* _Activity_:
Word for word, copy the lines beginning at the one with "Open the Home category icon" and ending at the last line below; pictures stay out.

* _Extracted material_:
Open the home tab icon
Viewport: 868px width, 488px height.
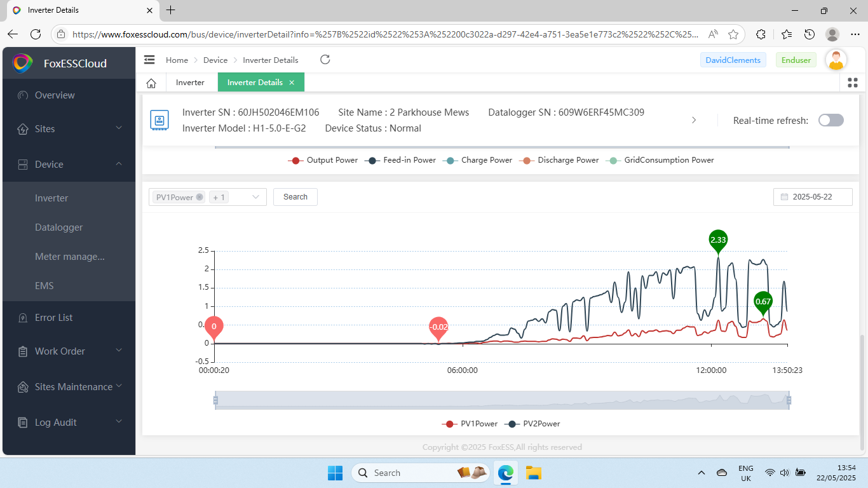click(x=151, y=83)
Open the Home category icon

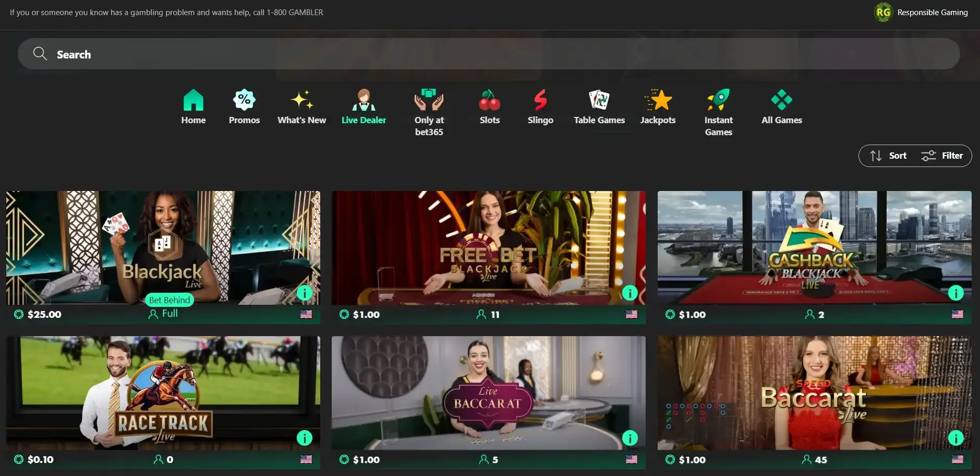click(193, 100)
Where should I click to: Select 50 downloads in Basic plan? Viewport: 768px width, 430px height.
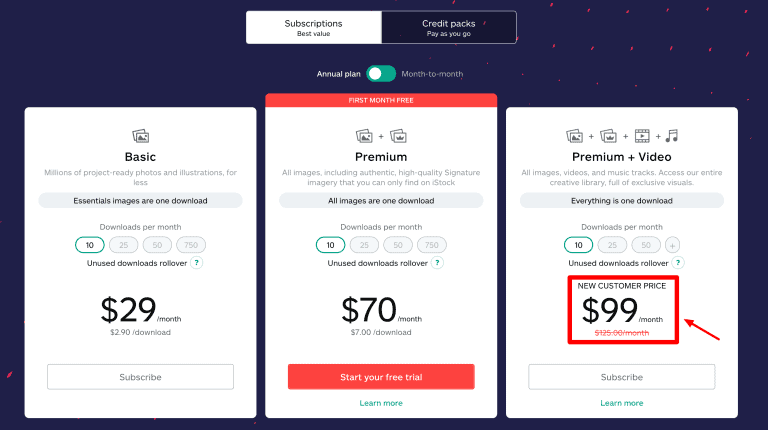(157, 245)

* _Exercise answer_:
Open the Home category icon

click(193, 100)
Where should I click to: Select 50 downloads in Basic plan? Viewport: 768px width, 430px height.
(157, 245)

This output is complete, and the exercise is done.